According to Eng. Yehualashet Jemere Director General of Ethiopian Maritime Affairs Authority (EMAA), the ministry is preparing commandments on the utilization of port Mombasa to start operation with in short period of time, additional to having continued discussions with the government.
As Dagmawit said, Ethiopia will start using these ports within few months and it will be included in the performance of the budget year report.
Similarly, Ethiopia and Sudan have agreed to provide a plot for the port development. In addition to this Ethiopia has also been working with Kenya and Eritrea in developing port facilities.
According to the six month performance report of the transport and logistics ministry, for the first time the volume of Ethiopia cargo transaction through the Djibouti port has reduced to 83.9 percent in the past six month, that is the first half of the fiscal year.
“It is one success in our performance,” said the minister.
I previous years more than 98 percent of total import export trade of the country was through Djibouti main port.
Ethiopia managed 17 million metric tons of import export cargo in the last six month. Becoming operational just one year ago, Tadjoura port takes ten percent of cargo transaction or 731,338tons of cargo while Berbera port’s share increased to 5.9 percent.
As the minister said, minimizing logistic cost is one of the benefits of alternative ports. Ethiopia in the past six months has managed to save up to 535 million birr.
Ethiopia is one of the 16 land locked countries in Africa paying hundreds of millions of dollars annually for port service.
In the past Ethiopia had been using Eritrea’s port of Assab; the closest port to the country however that was closed after the two neighbors fought a two year long war in 1998 that killed an estimated 70,000 people.
Ethiopia, which is the biggest population without a sea outlet in the world, mainly uses ports in Djibouti which are connected by three roads and a railway network for cargo import. In the last twenty years Ethiopia had been using ports at Djibouti which has undertaken massive logistics developments to accommodate Ethiopia’s growing demand.
Ethiopia is currently looking for alternative sea ports in neighboring countries of Sudan, Kenya and Somalia to ease increasing dependency in Djibouti.
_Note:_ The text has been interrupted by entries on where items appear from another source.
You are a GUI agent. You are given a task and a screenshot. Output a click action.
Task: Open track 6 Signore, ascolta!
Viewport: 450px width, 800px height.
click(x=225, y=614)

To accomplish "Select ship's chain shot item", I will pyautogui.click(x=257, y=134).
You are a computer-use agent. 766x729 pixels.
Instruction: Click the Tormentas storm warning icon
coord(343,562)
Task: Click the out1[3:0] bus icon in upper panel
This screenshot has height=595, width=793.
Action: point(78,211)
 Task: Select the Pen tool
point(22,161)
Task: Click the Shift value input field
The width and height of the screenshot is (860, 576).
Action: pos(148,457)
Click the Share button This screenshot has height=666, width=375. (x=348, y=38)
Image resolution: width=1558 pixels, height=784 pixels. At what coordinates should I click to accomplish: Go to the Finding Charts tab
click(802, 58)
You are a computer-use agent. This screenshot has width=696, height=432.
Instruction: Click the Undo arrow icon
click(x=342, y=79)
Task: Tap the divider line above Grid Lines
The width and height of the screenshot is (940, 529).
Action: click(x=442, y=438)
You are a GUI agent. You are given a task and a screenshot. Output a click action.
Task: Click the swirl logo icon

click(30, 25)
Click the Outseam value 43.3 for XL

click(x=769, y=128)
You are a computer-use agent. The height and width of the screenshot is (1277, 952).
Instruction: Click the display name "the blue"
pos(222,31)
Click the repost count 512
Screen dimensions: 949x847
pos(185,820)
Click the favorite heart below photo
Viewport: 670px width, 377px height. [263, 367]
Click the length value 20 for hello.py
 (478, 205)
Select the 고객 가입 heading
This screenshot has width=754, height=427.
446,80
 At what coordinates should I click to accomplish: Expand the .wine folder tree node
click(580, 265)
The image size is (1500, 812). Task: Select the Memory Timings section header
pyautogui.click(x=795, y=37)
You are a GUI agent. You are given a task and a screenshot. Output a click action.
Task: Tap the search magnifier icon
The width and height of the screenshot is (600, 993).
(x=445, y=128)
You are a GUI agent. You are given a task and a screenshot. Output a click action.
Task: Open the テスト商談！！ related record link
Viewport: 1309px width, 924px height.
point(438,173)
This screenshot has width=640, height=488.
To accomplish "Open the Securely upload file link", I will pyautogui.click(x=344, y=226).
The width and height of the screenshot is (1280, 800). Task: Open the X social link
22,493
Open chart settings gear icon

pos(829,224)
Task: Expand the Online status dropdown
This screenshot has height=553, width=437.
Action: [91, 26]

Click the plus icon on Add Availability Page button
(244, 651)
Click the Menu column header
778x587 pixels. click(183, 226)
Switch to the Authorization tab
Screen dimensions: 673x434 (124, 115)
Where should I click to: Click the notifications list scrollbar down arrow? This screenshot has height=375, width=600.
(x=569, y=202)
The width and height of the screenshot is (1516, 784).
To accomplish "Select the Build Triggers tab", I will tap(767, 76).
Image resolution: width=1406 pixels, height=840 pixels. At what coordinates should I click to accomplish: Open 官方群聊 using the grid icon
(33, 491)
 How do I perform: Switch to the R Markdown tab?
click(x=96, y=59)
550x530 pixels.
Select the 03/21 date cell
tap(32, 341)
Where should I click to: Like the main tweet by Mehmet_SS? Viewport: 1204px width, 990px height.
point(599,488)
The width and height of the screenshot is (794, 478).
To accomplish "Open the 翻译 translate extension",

Ministry of Transport and Logistics expressed that ownership and management of seaport will be determined by the ten year transport plan. The transport sector development in general is expected to consume 3.2 trillion birr or USD 75 billion in the coming decade, while the sector that is mostly preserved for public and domestic investors will expand its playground to foreign investors in different schemes.